In conclusion, the presented study demonstrated that miR-340-5p effectively attenuated the severity of LPS-induced inflammation and apoptosis in pancreatic acinar cells, and this effect was likely mediated via the suppression of HMGB1 and activation of PI3K/AKT signaling. Collectively, these findings support the notion that miR-340-5p may be a promising target for new AP therapies, and they also support a need for additional mechanistic studies that examine a role for HMGB1 in AP progression.

Supplementary Material

Schematic diagram of miR-340-5p inhibition of pancreatic acinar cell inflammation and apoptosis via targeted inhibition of HMGB1. LPS-induced acute inflammation and apoptosis parallels miR-340-5p (green arrows) suppression and HMGB1 elevation in pancreatic acinar cells. miR-340-5p inhibits inflammation and apoptosis via HMGB1 targeting in pancreatic acinar cells following LPS (red arrows) treatment. TLR, Toll-like receptor; HMGB1 (blue arrows), high mobility group box 1; p-, phosphorylated; LPS, lipopolysaccharide; miR-340-5p, microRNA-340-5p; shR, short hairpin RNA.
Quantifications of the Figs. 1 and 3. (A) Pancreatic acinar cells were treated with lipopolysaccharide for different durations, and the ratio of p-AKT/AKT protein expression was examined. **P<0.01 vs. 0 h. (B) HMGB1 expression was deter-mined in pancreatic acinar cells with HMGB1 knockdown. (C) miR-340-5p expression was measured in pancreatic acinar cells transfected with miR-340-5p mimic.

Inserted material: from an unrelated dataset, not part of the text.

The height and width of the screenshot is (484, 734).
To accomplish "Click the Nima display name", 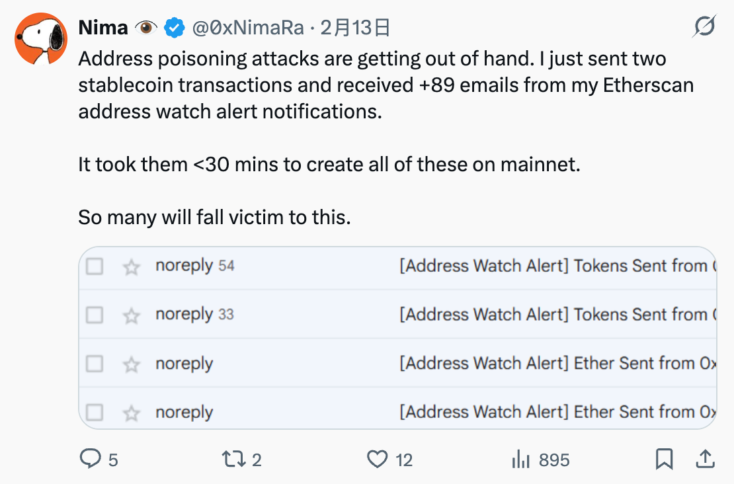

Data are expressed as the means ± SD. **P<0.01 vs. shR-control or NC mimic. shR, short hairpin RNA; HMGB1, high mobility group box 1; p-, phosphorylated; miR-340-5p, microRNA-340-5p; NC, negative control.

Acknowledgements

Not applicable.

Funding

Funding: This research study was approved and financially supported by Shaanxi Provincial Science and Technology Research Subject of Traditional Chinese Medicine (grant no. 2019-ZZ-JC031), Fund for Free Exploration Project of The Second Affiliated Hospital of Xi'an Jiaotong University [grant no. 2020YJ(ZYTS)359], the Natural Science Basic Research Plan in Shaanxi Province of China (grant no. 2021JM-284) and the Health Research Projects of Shaanxi Province (grant no. 2021A010).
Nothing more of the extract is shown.